Many of us have houseplants with jagged leaf segments that we call cactuses. They have blooms that hang down and provide exuberant indoor color during the colder months.
All are members of the Schlumbergera genus, and depending when they bloom, we call them either our Thanksgiving or Christmas cactuses. But they are not hot desert plants at all, as they hail from the humid jungles on the coast of Brazil.
They like to be in a cool spot at night when they are setting their buds in the fall and also when they are flowering. I keep mine in the basement at about 60 degrees fahrenheit at night, as hot dry air can damage the buds, but I bring them upstairs once they begin blooming.
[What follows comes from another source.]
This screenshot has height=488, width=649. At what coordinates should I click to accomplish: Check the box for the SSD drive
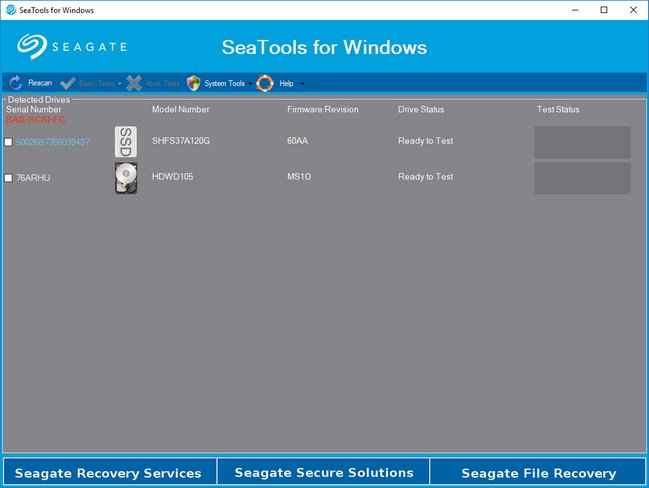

The species that blooms around Thanksgiving is Schlumbergera truncate, and in the 1800s it was crossed with Schlumbergera russelliana. The cross resulted in Schlumbergera buchleyi, which blooms around Christmas.
The hybridizers have been busy with this genus, and now there are in excess of 200 named cultivars with a range of bloom times from November into January.
It is easy to propagate these plants from cuttings but they cannot be divided. Just twist off, rather than cut, pieces about three segments long and plant the pieces so that they stand erect in a pot with good drainage in filtered light. Water sparingly, and to be on the safe side, just refer to them all as “holiday” cactuses.